Job Boards = Bad Candidates? Don’t believe the hype.

As stated in a previous post, I continue to see well respected thought leaders in the staffing industry make claims that the value of the job boards is waning and that the quality of candidates on the job boards is low. Not long ago I weighed in on an ERE discussion in response to the question of, “What would happen if the job boards became obsolete?” I noticed that many people in the discussion took the stance that the quality of candidates on the job boards is low. Is it just me, or don’t these types of statements reek of stereotyping?

Wikipedia states that a stereotype can be a conventional and oversimplified conception, opinion, or image, based on the assumption that there are attributes that members of the “other group” (in this case, job board candidates) have in common. Stereotypes are sometimes formed by a previous illusory correlation, a false association between two variables that are loosely correlated if correlated at all. Illusory correlation is the phenomenon of seeing the relationship one expects in a set of data even when no such relationship exists, and when people tend to overestimate a link between two variables. However, the correlation is often slight or not at all.  

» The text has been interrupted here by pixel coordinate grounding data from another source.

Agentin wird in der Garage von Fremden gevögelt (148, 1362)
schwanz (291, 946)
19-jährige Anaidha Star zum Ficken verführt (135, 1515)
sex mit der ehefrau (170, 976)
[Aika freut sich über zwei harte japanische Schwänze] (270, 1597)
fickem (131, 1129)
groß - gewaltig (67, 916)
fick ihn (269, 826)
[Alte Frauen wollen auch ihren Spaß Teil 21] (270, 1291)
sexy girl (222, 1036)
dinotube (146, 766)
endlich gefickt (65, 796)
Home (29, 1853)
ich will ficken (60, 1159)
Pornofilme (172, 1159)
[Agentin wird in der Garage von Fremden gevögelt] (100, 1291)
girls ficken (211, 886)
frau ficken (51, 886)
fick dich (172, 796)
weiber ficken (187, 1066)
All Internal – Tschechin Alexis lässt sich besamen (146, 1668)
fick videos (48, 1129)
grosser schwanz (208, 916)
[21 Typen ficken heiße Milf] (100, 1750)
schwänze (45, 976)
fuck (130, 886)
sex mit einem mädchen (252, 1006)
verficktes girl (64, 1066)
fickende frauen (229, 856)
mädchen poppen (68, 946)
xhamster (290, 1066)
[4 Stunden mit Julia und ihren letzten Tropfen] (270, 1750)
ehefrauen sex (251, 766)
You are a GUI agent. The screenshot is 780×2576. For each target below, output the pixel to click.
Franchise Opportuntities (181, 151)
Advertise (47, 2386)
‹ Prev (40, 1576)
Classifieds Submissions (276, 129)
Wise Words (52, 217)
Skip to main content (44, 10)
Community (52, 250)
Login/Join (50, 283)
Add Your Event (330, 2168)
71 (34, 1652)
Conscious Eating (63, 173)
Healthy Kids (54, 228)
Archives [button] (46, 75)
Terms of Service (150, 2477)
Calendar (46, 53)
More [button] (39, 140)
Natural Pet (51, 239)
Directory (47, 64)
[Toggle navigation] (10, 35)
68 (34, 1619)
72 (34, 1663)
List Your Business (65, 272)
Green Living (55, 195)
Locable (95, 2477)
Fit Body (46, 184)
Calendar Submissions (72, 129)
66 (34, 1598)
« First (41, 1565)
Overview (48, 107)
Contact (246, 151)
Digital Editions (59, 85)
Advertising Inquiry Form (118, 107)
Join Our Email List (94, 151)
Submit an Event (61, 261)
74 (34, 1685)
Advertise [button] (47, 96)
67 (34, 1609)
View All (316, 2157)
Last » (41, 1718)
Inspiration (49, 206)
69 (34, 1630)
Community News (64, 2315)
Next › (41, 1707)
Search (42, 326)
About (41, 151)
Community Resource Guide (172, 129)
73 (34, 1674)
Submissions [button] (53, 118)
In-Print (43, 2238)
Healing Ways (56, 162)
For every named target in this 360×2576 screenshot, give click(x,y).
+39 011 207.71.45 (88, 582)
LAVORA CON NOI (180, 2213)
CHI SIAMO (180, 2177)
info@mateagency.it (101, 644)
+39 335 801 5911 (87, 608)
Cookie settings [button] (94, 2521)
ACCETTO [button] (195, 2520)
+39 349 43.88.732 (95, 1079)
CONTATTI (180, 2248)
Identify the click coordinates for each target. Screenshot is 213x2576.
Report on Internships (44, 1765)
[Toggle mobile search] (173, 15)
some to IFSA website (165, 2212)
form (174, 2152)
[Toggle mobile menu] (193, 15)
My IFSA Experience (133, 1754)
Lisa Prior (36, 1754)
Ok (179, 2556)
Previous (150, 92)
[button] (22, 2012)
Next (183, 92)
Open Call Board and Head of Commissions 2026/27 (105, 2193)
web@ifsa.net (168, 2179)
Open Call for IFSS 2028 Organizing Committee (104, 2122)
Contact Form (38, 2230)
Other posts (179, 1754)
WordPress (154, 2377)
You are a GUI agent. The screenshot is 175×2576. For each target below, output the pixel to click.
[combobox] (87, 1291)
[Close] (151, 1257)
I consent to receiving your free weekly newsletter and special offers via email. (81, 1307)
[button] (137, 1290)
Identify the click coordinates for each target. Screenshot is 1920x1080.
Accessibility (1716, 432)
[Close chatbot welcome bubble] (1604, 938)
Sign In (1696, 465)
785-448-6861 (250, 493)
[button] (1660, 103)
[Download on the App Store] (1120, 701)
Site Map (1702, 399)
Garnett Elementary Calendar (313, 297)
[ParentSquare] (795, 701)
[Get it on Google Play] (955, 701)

Let me be very specific in that when I talk about the job boards – I am referring only to their resume databases.  We’re all painfully aware that the majority of respondents to online job postings are not spot-on (or even close) matches. 

I believe that the job board resume databases have a cross section of all candidates – some would argue a normal distribution (bell curve) and I would agree. From what I can tell, it seems to pretty much be a statistical inevitability. You’ll have a small percentage of horrible candidates, a large percentage of average candidates, and a small percentage of top-notch talent. The same is true of any company at any one point in time – so if you called through a company directory, you’d likely hit the same statistical inevitability: some bad, lots okay/good, some great. I’ll argue that the same is true of Internet sourcing of every type.  

Here are 3 points to think about before saying or believing that the job boards have poor quality candidates:

#1 Statistics

I am definitely not an expert on statistics, but I would argue that the people who enter their resumes into the job board databases are a random sample of the total job seeker population.  With some help from Wikipedia to help me concisely explain these points, a random sample is one chosen by a method involving an unpredictable component (which is fair to say in this case, because who can argue that we can accurately predict the subjective and objective “quality” of people who post their resumes online?). The sample will usually be completely representative of the population from which it was drawn – in this case, job seekers. In the case of random samples, mathematical theory is available to assess the sampling error. Thus, estimates obtained from random samples can be accompanied by measures of the uncertainty associated with the estimate. This can take the form of a standard error, or if the sample is large enough for the central limit theorem to take effect.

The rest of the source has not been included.